* begin *

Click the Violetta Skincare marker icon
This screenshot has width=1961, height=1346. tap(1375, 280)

* end *
* begin *

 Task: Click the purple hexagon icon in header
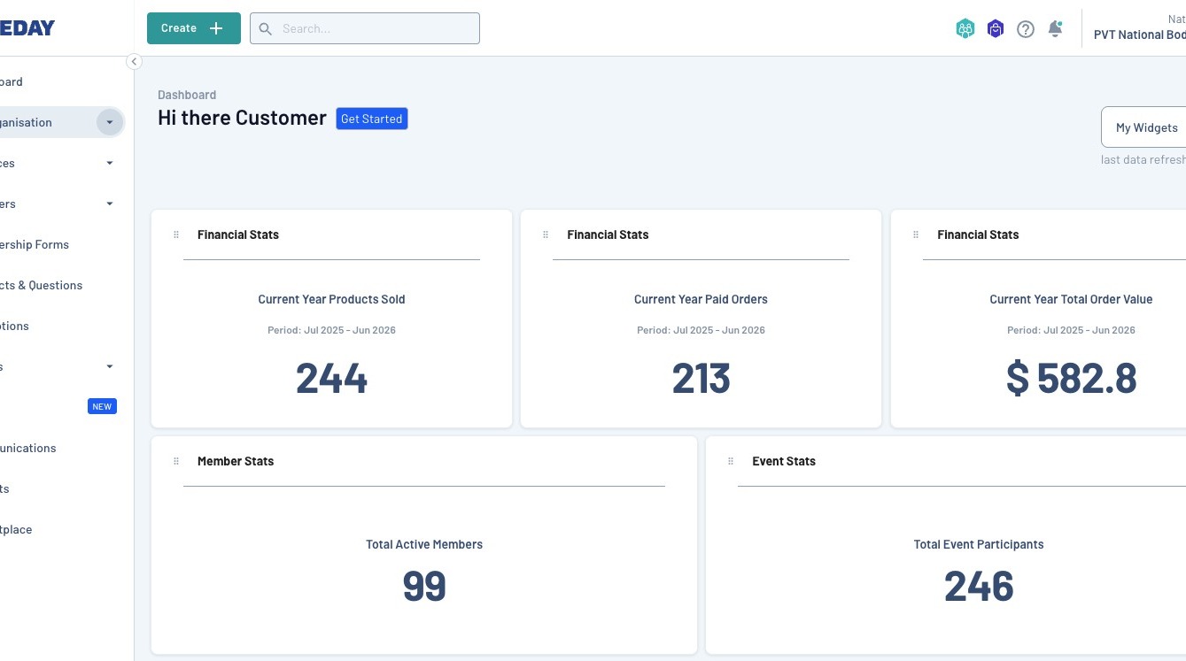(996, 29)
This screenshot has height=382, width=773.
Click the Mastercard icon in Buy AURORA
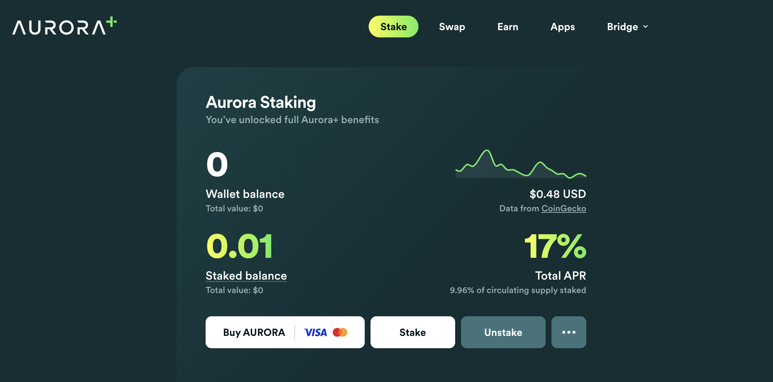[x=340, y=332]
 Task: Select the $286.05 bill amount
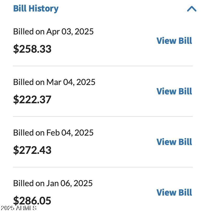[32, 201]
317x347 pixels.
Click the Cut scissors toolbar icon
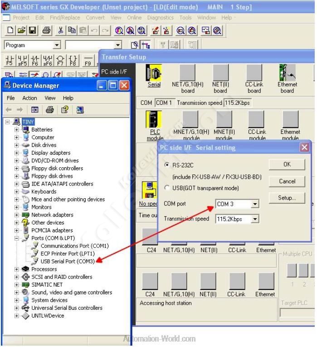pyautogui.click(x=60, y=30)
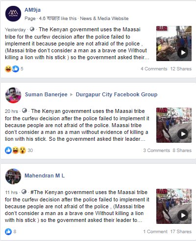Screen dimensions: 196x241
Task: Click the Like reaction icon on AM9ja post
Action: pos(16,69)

* end *
* begin *

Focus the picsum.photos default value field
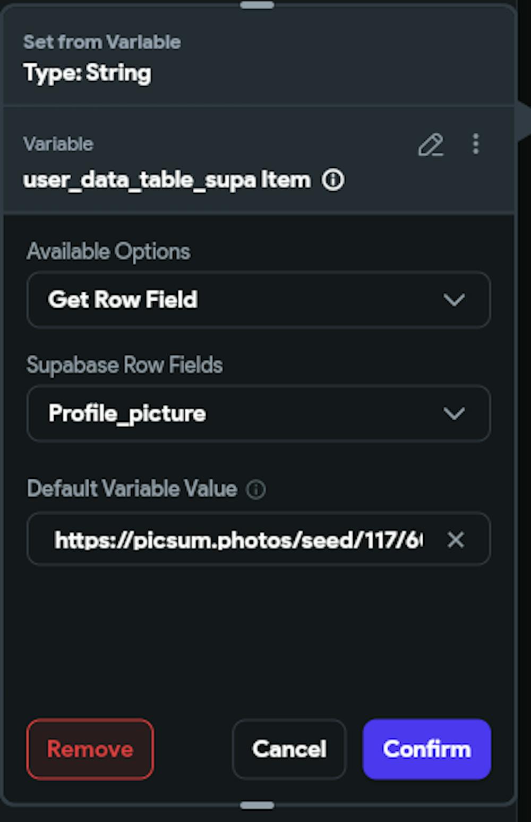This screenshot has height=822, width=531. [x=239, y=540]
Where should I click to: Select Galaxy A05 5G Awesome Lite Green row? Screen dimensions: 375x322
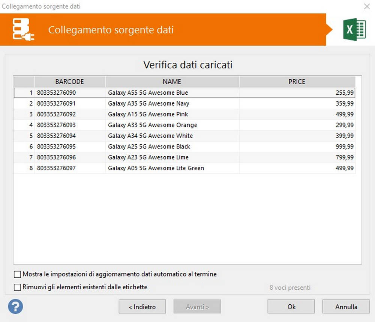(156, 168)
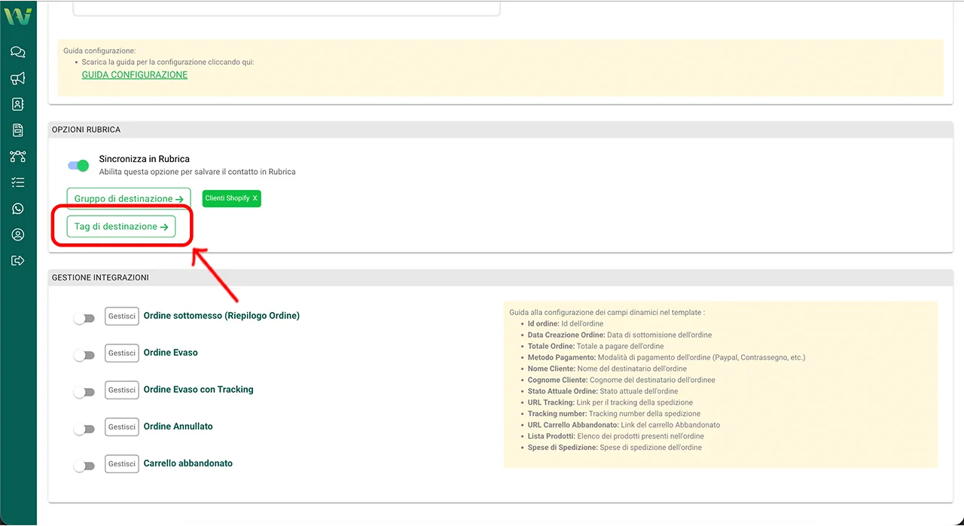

* end *

## Required task
Duplicate the part of the listing that begins with the line containing "317x347 pixels." and ends with the line containing "Action: pos(16,69)", both ends included, leaving the pictures out of your answer.

## Solution to this problem
317x347 pixels.
Click the Cut scissors toolbar icon
pyautogui.click(x=60, y=30)
Screen dimensions: 196x241
Task: Click the Like reaction icon on AM9ja post
Action: pos(16,69)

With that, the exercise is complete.